2003-10-23 Thread Jeff Jackson
What version of Mozilla are you running, and on what system?  Turns out 
that Mozilla 1.2.1 on my Linux box is able to use SSL.  It also does 
form-based authentication without any trouble.

Jeff

Adam Hardy wrote:
Jeff,
I get strange behaviour with Moz  tomcat5 SSL but not what you're 
describing. To do with the form-based authentication.

Adam

On 10/22/2003 05:58 PM Jeff Jackson wrote:

I'm using Sun's j2sdk1.4.2.  Are you saying that using IBM's JVM would 
make a difference?

I've read the howto.  Again, I have SSL working with IE6.  Mozilla 1.4 
on the same machine gets a server certificate, but then fails to get 
any data.  Seems like a handshake problem to me.

Bill Barker wrote:

Are you using IBM's JVM?  If so, please see the latest SSL-howto
documentation for how to get SSL working.
Jeff Jackson [EMAIL PROTECTED] wrote in message
news:[EMAIL PROTECTED]
Short version: I can access Tomcat via SSL from IE6, but not from 
Mozilla
1.4/Netscape 7.1.  Is this a known problem, and if so, what's the
work-around?

Long version:

I've installed Sun's Java Web Services Developer Pack 1.3 version of
Tomcat 5 under Linux.  I also created a self-signed certificate 
using the
Java keytool, accepting the default keystore location and using the
default changeit password.  When I enable SSL (either by removing
comment delimiters from the SSL Connector in the out-of-the-box
server.xml, or by running the web-based admin tool) and restart Tomcat,
there are no error messages in any log files.  And I can access the SSL
port with an https URL using IE6 from a Windows client.

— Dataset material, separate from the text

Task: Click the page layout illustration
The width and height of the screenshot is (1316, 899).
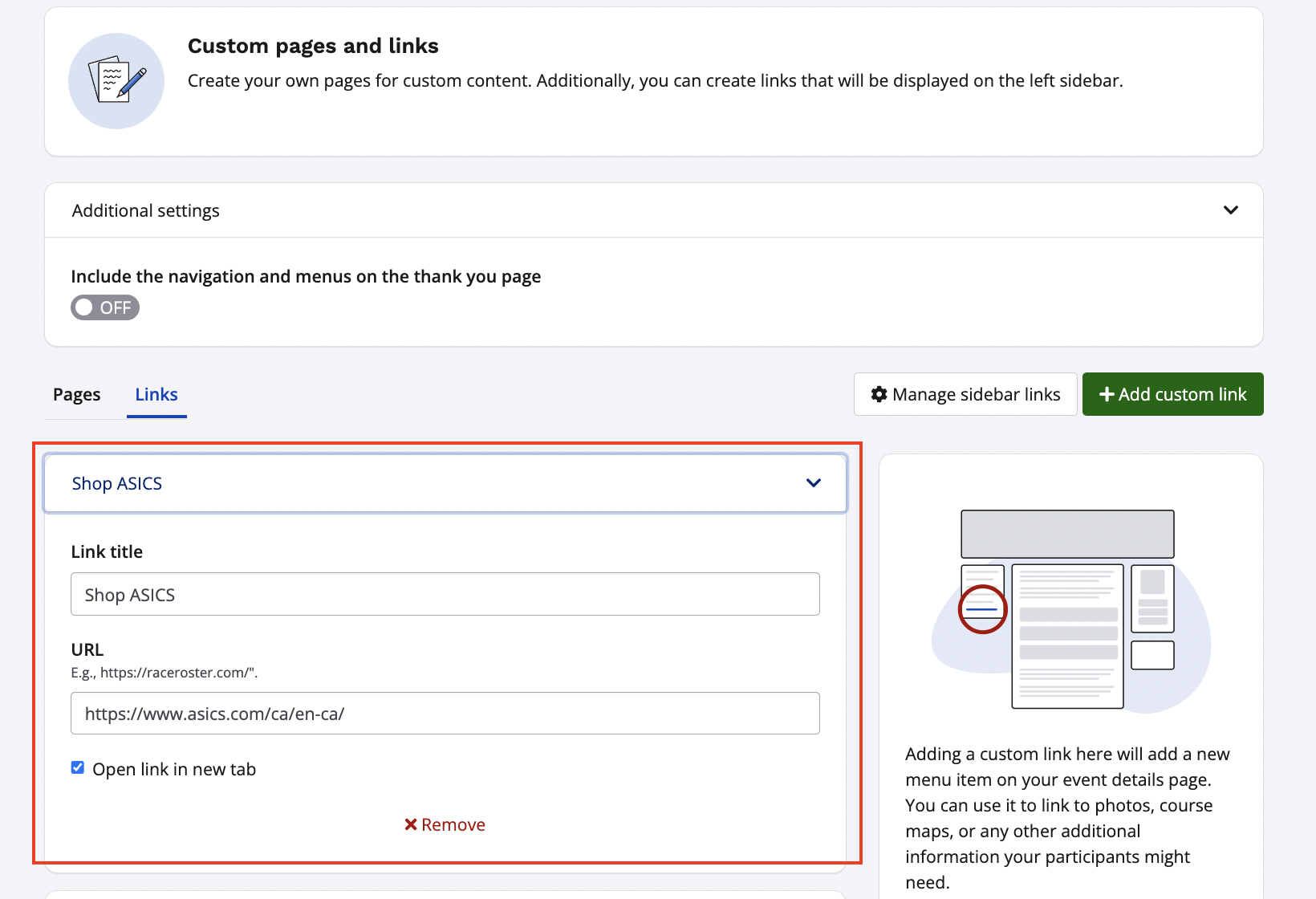Action: (x=1068, y=610)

But Mozilla 1.4 and Netscape 7.1 (on the same Windows client I used for
IE) both give a The document contains no data. alert when I try to
access the same URL, after a several second delay and a number of
Connecting/Connected status messages.  These browsers have had no
trouble accessing other https URL's, so I'm assuming that it's a Tomcat
issue.
I have tried changing the server.xml Host name from localhost to my 
actual
host name and changing the Factory protocol from TLS to SSL (based on
something I saw in another SSL question).  This had no apparent effect.

I also tried using a trial Verisign-signed certificate, with the same
results: IE6 can access the site, Mozilla cannot.
What am I missing?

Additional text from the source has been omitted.